In Germany, such thought experiments may initially trigger fears. But that is not the case everywhere. Eidenmüller is well aware of the different takes on digitalisation. In 2015, he moved from the LMU, where he held the Chair of Civic Law, German, European and International Business Law, to Oxford University, and has been commuting between Munich and Oxford ever since. He has also maintained his connections in the US for years through his research and guest professorships.
I believe the English, as with the Americans, initially view the opportunities, including economic benefits, associated with new technological developments. In Germany, potential problems and risks come first.
Here, domestic debate has very much been to do with existing norms and standards, as shown by early exchanges regarding international comparisons, then discussion on data protection and currently considerations about liability in the use of AI.
As a scientist, Eidenmüller profits from gaining knowledge about the different perspectives on technological developments. His original impetus for going to the UK, for instance, was to look beyond the viewpoint of a typical German jurist. This has more than paid off for him: “Even as a young student, I was already interested in legal philosophy and legal theory. When you focus on such questions, you inevitably look beyond your own legal system.

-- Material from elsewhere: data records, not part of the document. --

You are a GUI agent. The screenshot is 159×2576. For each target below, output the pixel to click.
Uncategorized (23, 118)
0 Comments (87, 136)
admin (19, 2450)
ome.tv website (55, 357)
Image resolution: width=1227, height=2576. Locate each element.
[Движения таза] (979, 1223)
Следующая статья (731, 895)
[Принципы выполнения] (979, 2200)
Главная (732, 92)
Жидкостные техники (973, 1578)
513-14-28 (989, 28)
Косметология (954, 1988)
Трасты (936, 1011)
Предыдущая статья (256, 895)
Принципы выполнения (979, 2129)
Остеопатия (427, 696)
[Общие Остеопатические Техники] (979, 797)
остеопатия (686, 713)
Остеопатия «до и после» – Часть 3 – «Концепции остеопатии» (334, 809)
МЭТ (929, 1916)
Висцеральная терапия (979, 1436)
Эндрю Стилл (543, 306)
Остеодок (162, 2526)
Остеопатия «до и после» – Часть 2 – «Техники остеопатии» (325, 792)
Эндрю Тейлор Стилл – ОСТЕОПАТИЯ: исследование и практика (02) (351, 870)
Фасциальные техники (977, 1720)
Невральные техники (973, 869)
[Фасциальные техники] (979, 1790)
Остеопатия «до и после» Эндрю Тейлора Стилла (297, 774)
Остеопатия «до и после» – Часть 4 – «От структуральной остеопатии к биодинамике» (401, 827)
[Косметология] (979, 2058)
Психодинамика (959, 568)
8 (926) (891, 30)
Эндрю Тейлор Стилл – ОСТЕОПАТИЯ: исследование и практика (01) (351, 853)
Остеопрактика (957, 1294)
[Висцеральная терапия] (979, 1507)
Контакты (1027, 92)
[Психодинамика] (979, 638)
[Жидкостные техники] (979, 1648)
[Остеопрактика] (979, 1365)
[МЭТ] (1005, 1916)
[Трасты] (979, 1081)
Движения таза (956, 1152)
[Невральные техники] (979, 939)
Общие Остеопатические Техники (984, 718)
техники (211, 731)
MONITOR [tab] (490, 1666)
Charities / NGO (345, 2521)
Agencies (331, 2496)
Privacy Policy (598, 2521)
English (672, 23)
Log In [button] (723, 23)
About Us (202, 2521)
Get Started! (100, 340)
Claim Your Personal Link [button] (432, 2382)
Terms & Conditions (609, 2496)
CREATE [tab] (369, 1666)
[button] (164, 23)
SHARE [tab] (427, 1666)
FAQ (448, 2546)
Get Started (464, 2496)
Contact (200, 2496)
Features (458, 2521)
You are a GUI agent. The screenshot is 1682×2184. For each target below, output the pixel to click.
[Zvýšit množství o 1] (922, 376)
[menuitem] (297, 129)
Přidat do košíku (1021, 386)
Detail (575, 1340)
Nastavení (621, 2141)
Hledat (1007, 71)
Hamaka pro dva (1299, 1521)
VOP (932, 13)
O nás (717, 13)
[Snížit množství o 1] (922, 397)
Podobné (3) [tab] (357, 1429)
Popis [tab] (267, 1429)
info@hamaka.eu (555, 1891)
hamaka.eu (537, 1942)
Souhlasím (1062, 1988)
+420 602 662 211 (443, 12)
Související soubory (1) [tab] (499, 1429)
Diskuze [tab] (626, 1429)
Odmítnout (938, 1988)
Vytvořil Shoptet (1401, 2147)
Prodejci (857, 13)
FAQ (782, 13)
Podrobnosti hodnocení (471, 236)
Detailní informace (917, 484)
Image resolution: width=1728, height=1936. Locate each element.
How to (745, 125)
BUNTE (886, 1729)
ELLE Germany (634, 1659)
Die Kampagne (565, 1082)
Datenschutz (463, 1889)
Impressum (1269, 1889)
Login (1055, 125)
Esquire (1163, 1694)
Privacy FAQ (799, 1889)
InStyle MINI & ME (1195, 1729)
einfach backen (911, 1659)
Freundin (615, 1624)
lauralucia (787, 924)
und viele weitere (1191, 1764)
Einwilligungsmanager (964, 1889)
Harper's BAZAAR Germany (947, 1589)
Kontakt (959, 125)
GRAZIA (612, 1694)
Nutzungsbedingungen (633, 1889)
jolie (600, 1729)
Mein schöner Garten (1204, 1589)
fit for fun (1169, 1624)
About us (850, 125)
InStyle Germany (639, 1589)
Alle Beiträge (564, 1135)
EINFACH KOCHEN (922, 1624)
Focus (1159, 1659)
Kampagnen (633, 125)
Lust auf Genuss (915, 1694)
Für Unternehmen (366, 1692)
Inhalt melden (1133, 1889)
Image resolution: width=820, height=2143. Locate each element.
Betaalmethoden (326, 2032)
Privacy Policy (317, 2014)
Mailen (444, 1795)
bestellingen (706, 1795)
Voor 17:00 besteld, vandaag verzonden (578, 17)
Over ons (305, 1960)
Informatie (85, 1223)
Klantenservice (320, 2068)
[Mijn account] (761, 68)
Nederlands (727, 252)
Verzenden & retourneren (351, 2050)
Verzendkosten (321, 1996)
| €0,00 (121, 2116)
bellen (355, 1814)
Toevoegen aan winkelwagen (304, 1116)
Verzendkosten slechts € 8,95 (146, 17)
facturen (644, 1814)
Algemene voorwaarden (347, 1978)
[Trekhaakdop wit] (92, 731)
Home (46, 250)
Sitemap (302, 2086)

When I was studying in the 1980s, globalisation was picking up speed. Hence, it seemed like a logical step to go to England or the US.”
In his leisure time, Eidenmüller is a passionate mountaineer and climber. “That is a sport where you have to be completely undistracted and live in the moment. When you are hanging onto a rock and climbing a difficult route, you cannot work on emails at the same time.” In this way, he deliberately creates distance from one of the challenges of digital communication: the daily flood of news and information. At the same time, he gains precious time to think about new projects and pressing questions.
Horst Eidenmüller is convinced that the legal system can profit from new technological possibilities, including in particular the use of artificial intelligence. He sees it as his task to accompany this development from a legal point of view.
As a jurist, you observe the developments in society that are relevant to your own field and you try to contribute to providing the right answers.
Thus, this expert in insolvency law of many years standing, is currently devoting himself to the effects of the COVID pandemic on companies.
Through COVID, digitalisation has also been expedited in recent years. Here it is above all the power of Big Tech, i.e. Amazon, Google, Apple, Microsoft and Facebook, whose explosive growth and market power “has produced a very acute significance” according to Eidenmüller. “These corporations are using the latest technologies towards consumers and trading partners. This raises the question of how this power can be controlled legally, especially through antitrust law. Moreover, what ways are there to prevent the advantages of technological developments from benefitting primarily single companies?” We have a huge challenge to deal with and a responsibility from a legal perspective to shape the digital space in such a way that allows everyone to benefit equally.